Je fais la tournée des arbres à noix. C'est beau un arbre à noix dénudé ou presque .

Je marche dans l'herbe haute et mouillée. Je sens l'eau pénétrer dans mes vieilles baskets trouées et mes vieilles chaussettes déchirées. Je suis un clochard. Un pauvre clochard en quête d'ivresse olfactive, d'ivresse visuelle. Pauvre d'argent mais tellement riche!Je fais la tournée des arbres à noix . Ces arbres me ressemblent. Le vent d'automne les a dépouillés pour le plaisir des yeux et du palais. C'est beau un arbre à noix effeuillé par la bise automnale. Le vent les caresse après les avoir dénudés. Je marche encore et encore dans l'herbe baignée de rosée dans la fraîcheur de ce matin de novembre. J'ai de l'espoir. La nature sait être généreuse. J'ai de l'espoir. Or, le souci, c'est qu'il y a toujours un type qui passe avant moi et rafle toutes les noix. Merde! En général, un type qui se fout de l'herbe mouillée et des gouttes de rosée et des parfums qu'exhale la pourriture pourrie. Un type qui préfère le rosé à la rosée. Mais je m'en fous. Comme le chasseur qui revient bredouille de sa chasse, moi je reviens avec une seule noix. Elle a un prix. Ce qui est rare est cher. J'ai réussi à la dénicher sous un tas de feuilles pourries. J'ai humé, bousculé, remué mon tas de feuilles pour la trouver. Une noix ça se mérite. Chaque noix trouvée est une récompense. Je suis une bête avec ses instincts aux aguets. Un vrai cochon truffier.
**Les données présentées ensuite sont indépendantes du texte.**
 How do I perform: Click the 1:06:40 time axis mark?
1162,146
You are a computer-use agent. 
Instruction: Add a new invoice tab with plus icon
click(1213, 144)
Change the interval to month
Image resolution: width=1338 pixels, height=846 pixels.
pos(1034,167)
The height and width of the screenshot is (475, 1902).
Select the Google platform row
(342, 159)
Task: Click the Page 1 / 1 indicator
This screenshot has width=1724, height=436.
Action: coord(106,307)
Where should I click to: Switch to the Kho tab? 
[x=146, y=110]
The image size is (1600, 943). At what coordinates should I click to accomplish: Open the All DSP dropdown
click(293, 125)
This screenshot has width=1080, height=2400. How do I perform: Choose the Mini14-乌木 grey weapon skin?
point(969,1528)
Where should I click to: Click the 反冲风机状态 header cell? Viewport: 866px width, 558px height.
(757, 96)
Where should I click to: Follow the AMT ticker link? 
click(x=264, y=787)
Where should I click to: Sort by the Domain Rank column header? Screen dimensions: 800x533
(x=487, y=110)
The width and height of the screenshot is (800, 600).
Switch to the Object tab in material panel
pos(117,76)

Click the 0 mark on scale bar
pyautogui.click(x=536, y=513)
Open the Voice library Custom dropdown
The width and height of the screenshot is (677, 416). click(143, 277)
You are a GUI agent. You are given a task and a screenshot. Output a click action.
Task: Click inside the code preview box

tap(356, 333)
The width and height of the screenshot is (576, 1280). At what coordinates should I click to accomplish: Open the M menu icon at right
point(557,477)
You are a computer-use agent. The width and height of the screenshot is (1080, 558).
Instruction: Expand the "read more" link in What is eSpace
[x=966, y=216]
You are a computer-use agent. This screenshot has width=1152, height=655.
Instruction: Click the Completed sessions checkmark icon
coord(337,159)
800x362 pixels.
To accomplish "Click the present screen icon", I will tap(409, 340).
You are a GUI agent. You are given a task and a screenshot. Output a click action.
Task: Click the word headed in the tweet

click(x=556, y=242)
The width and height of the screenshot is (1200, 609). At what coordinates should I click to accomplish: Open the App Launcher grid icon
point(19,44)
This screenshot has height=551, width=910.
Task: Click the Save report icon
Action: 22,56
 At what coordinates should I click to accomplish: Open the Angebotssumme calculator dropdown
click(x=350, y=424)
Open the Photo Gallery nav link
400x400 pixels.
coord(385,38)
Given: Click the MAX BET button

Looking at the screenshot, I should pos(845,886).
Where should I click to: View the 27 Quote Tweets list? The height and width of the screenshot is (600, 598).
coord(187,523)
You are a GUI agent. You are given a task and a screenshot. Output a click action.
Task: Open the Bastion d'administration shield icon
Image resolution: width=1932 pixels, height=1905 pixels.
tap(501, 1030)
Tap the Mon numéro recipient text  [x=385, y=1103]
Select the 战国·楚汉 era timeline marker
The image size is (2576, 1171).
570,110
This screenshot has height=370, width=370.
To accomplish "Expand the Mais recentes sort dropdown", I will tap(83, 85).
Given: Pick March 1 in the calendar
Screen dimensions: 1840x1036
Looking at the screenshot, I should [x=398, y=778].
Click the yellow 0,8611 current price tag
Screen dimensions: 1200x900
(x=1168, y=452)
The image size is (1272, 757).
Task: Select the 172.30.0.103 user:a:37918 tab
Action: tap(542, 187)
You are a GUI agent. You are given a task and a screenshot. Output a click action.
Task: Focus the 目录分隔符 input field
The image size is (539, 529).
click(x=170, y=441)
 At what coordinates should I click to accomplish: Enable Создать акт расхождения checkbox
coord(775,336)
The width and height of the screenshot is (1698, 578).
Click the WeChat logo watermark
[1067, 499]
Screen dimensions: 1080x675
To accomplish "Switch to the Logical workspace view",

Je reviens toujours au même endroit avec l'espoir que...quand y en a plus y en a encore...Mais non, il me faut me résoudre à ma solitude. Chaque joie a son revers. Je me contenterai d'une seule noix et de milliers d'effluves d'une pouriture géniale dont mes narines se grisent. Chaque arbre à noix se rit d'un Yves saint-Laurent ou d'une Nina Ricci . Il a sa fragrance, sa pourriture amère propre. Chaque automne je me mets en quête de mon graal olfactif, de cette pourriture amère qui fera me sentir vivre .

Adrien de saint-Alban, écrivain raté.